Each of the approximately 3,740 days I spent incarcerated in the prisons of New York State was divided into three shifts. The changeovers were marked by counts; the number of convicts in a prison has to agree with the central office’s official tally. The outgoing crew spends the final moments of its shift counting, and the incoming guards just starting their eight hours do the same. After the headcount came the phone call. Time stood still until the confirmation from Albany, but once everything was cleared, life returned to normal.
Interfering with the sacred tally was explicitly forbidden everywhere, but each of the 12 prisons I visited had different rituals.

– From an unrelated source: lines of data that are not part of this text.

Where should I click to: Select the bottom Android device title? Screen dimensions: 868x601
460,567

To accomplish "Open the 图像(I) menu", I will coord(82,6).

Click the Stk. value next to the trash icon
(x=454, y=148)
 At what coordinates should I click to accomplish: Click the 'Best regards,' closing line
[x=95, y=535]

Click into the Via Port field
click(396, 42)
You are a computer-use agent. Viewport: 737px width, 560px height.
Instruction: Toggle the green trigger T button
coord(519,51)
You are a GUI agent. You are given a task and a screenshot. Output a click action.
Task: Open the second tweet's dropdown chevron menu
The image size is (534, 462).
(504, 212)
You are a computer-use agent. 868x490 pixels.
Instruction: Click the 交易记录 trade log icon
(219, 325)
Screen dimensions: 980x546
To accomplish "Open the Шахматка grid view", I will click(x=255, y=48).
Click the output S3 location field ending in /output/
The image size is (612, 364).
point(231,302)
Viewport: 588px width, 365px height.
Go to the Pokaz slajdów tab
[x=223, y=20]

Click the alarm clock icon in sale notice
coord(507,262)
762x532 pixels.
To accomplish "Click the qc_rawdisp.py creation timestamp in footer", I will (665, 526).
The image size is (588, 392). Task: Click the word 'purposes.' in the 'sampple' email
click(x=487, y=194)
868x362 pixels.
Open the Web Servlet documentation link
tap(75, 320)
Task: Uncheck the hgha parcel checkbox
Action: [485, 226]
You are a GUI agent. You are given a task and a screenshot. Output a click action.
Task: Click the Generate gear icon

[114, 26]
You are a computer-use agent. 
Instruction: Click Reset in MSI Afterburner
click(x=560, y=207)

Standing up was required in the disciplinary joints, while the more easygoing facilities merely required the movement a man makes by breathing. For us convicts, the counts were just a nuisance until the final one in the evening, which signaled a break for everyone, guards included. The night shift was made up of only a skeleton crew, as more staff wasn’t necessary. And each prisoner was locked in his own cell for eight hours.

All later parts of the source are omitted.